▸ Material provided
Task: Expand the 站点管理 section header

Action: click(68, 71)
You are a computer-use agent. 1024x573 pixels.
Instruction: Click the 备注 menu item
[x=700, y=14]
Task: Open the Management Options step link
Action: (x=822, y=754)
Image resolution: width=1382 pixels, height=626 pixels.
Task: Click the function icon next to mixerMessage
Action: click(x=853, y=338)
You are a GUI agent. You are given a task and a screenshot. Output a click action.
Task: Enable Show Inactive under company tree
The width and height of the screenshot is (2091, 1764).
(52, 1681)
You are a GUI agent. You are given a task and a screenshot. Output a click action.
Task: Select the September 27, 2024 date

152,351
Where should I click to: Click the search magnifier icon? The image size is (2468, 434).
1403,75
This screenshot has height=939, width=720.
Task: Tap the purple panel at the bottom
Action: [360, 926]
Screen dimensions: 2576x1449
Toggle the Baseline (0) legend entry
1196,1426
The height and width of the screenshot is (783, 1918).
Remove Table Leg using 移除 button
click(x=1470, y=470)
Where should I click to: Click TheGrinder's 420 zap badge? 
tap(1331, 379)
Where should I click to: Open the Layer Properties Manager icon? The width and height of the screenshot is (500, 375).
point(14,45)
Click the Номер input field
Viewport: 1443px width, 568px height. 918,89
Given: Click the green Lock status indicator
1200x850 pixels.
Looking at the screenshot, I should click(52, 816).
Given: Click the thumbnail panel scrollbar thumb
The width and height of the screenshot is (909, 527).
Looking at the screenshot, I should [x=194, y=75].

▸ Exercise aim
Turn the rows from the line containing "Given: Click the thumbnail" through the end of the rows into a two-column CSV with the header instruction,response. Write one CSV line per row, with its text under instruction and its answer under response, and put each field in double quotes with line breaks replaced by spaces.

▸ Output below
instruction,response
"Given: Click the thumbnail panel scrollbar thumb The width and height of the screenshot is (909, 527).","Looking at the screenshot, I should [x=194, y=75]."